(AIM OF THE TASK) Go through the listing below and return every line exactly.

(TASK DATA Opens)

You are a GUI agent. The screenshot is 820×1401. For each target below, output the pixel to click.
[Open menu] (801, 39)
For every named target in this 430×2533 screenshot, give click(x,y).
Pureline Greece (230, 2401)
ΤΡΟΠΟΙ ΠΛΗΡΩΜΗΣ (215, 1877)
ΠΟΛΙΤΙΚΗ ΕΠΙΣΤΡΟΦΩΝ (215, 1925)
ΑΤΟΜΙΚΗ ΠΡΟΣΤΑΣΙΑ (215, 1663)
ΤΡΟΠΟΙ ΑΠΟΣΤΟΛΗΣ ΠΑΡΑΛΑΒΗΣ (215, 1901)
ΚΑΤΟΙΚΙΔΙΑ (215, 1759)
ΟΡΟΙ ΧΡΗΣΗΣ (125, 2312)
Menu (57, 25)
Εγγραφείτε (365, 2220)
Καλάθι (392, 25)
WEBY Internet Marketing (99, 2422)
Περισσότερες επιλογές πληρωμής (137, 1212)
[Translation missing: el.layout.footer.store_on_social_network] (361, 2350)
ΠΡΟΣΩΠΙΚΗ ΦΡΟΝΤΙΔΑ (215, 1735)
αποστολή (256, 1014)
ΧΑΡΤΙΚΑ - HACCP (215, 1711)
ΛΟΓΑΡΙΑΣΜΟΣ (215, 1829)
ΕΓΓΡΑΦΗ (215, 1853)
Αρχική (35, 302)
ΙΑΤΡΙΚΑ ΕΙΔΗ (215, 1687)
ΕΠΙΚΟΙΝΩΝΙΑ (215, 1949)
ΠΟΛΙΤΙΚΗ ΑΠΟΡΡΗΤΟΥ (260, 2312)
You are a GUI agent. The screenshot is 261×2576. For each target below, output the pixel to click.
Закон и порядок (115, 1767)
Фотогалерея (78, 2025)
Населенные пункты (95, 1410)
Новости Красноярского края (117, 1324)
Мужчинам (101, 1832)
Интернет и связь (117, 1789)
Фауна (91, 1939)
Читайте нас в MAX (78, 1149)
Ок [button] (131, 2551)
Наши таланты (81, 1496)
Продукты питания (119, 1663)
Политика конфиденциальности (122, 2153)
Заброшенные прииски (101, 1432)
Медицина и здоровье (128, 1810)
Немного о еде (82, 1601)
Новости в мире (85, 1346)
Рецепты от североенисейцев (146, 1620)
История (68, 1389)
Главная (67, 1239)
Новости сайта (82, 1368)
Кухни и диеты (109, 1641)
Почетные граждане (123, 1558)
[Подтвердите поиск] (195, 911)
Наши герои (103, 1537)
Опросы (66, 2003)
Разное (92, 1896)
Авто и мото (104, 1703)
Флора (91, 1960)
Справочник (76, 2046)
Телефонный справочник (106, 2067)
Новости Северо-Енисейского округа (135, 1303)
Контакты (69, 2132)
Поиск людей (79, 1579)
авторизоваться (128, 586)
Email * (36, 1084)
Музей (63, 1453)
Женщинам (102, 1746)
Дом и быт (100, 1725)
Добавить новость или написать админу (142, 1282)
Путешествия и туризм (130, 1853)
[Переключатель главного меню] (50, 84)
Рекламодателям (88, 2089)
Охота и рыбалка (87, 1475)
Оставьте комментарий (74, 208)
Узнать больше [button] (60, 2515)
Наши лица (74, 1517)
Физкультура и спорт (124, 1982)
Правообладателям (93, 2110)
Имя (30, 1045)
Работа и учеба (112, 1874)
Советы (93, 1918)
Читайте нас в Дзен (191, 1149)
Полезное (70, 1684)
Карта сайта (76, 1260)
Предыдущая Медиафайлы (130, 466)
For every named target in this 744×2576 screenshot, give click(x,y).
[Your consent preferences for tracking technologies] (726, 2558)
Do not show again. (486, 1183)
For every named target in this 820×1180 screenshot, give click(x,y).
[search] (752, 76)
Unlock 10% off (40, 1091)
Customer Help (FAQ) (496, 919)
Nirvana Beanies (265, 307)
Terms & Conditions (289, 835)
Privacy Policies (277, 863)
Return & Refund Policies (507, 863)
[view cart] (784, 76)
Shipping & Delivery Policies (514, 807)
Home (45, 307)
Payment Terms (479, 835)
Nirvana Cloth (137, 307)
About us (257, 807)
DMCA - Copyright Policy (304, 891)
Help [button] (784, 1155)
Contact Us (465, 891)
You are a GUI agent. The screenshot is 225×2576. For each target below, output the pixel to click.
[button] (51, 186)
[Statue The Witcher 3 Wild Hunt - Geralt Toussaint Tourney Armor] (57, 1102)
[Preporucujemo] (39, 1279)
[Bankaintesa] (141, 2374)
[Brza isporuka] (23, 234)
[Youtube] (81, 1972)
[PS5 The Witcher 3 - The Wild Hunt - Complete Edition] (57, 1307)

(TASK DATA Closes)

(ANSWER TO THIS TASK)
You are a GUI agent. The screenshot is 820×1401. For each target below, output the pixel to click.
[Open menu] (801, 39)
For every named target in this 430×2533 screenshot, give click(x,y).
Pureline Greece (230, 2401)
ΤΡΟΠΟΙ ΠΛΗΡΩΜΗΣ (215, 1877)
ΠΟΛΙΤΙΚΗ ΕΠΙΣΤΡΟΦΩΝ (215, 1925)
ΑΤΟΜΙΚΗ ΠΡΟΣΤΑΣΙΑ (215, 1663)
ΤΡΟΠΟΙ ΑΠΟΣΤΟΛΗΣ ΠΑΡΑΛΑΒΗΣ (215, 1901)
ΚΑΤΟΙΚΙΔΙΑ (215, 1759)
ΟΡΟΙ ΧΡΗΣΗΣ (125, 2312)
Menu (57, 25)
Εγγραφείτε (365, 2220)
Καλάθι (392, 25)
WEBY Internet Marketing (99, 2422)
Περισσότερες επιλογές πληρωμής (137, 1212)
[Translation missing: el.layout.footer.store_on_social_network] (361, 2350)
ΠΡΟΣΩΠΙΚΗ ΦΡΟΝΤΙΔΑ (215, 1735)
αποστολή (256, 1014)
ΧΑΡΤΙΚΑ - HACCP (215, 1711)
ΛΟΓΑΡΙΑΣΜΟΣ (215, 1829)
ΕΓΓΡΑΦΗ (215, 1853)
Αρχική (35, 302)
ΙΑΤΡΙΚΑ ΕΙΔΗ (215, 1687)
ΕΠΙΚΟΙΝΩΝΙΑ (215, 1949)
ΠΟΛΙΤΙΚΗ ΑΠΟΡΡΗΤΟΥ (260, 2312)
You are a GUI agent. The screenshot is 261×2576. For each target below, output the pixel to click.
Закон и порядок (115, 1767)
Фотогалерея (78, 2025)
Населенные пункты (95, 1410)
Новости Красноярского края (117, 1324)
Мужчинам (101, 1832)
Интернет и связь (117, 1789)
Фауна (91, 1939)
Читайте нас в MAX (78, 1149)
Ок [button] (131, 2551)
Наши таланты (81, 1496)
Продукты питания (119, 1663)
Политика конфиденциальности (122, 2153)
Заброшенные прииски (101, 1432)
Медицина и здоровье (128, 1810)
Немного о еде (82, 1601)
Новости в мире (85, 1346)
Рецепты от североенисейцев (146, 1620)
История (68, 1389)
Главная (67, 1239)
Новости сайта (82, 1368)
Кухни и диеты (109, 1641)
Почетные граждане (123, 1558)
[Подтвердите поиск] (195, 911)
Наши герои (103, 1537)
Опросы (66, 2003)
Разное (92, 1896)
Авто и мото (104, 1703)
Флора (91, 1960)
Справочник (76, 2046)
Телефонный справочник (106, 2067)
Новости Северо-Енисейского округа (135, 1303)
Контакты (69, 2132)
Поиск людей (79, 1579)
авторизоваться (128, 586)
Email * (36, 1084)
Музей (63, 1453)
Женщинам (102, 1746)
Дом и быт (100, 1725)
Добавить новость или написать админу (142, 1282)
Путешествия и туризм (130, 1853)
[Переключатель главного меню] (50, 84)
Рекламодателям (88, 2089)
Охота и рыбалка (87, 1475)
Оставьте комментарий (74, 208)
Узнать больше [button] (60, 2515)
Наши лица (74, 1517)
Физкультура и спорт (124, 1982)
Правообладателям (93, 2110)
Имя (30, 1045)
Работа и учеба (112, 1874)
Советы (93, 1918)
Читайте нас в Дзен (191, 1149)
Полезное (70, 1684)
Карта сайта (76, 1260)
Предыдущая Медиафайлы (130, 466)
For every named target in this 744×2576 screenshot, give click(x,y).
[Your consent preferences for tracking technologies] (726, 2558)
Do not show again. (486, 1183)
For every named target in this 820×1180 screenshot, give click(x,y).
[search] (752, 76)
Unlock 10% off (40, 1091)
Customer Help (FAQ) (496, 919)
Nirvana Beanies (265, 307)
Terms & Conditions (289, 835)
Privacy Policies (277, 863)
Return & Refund Policies (507, 863)
[view cart] (784, 76)
Shipping & Delivery Policies (514, 807)
Home (45, 307)
Payment Terms (479, 835)
Nirvana Cloth (137, 307)
About us (257, 807)
DMCA - Copyright Policy (304, 891)
Help [button] (784, 1155)
Contact Us (465, 891)
You are a GUI agent. The screenshot is 225×2576. For each target below, output the pixel to click.
[button] (51, 186)
[Statue The Witcher 3 Wild Hunt - Geralt Toussaint Tourney Armor] (57, 1102)
[Preporucujemo] (39, 1279)
[Bankaintesa] (141, 2374)
[Brza isporuka] (23, 234)
[Youtube] (81, 1972)
[PS5 The Witcher 3 - The Wild Hunt - Complete Edition] (57, 1307)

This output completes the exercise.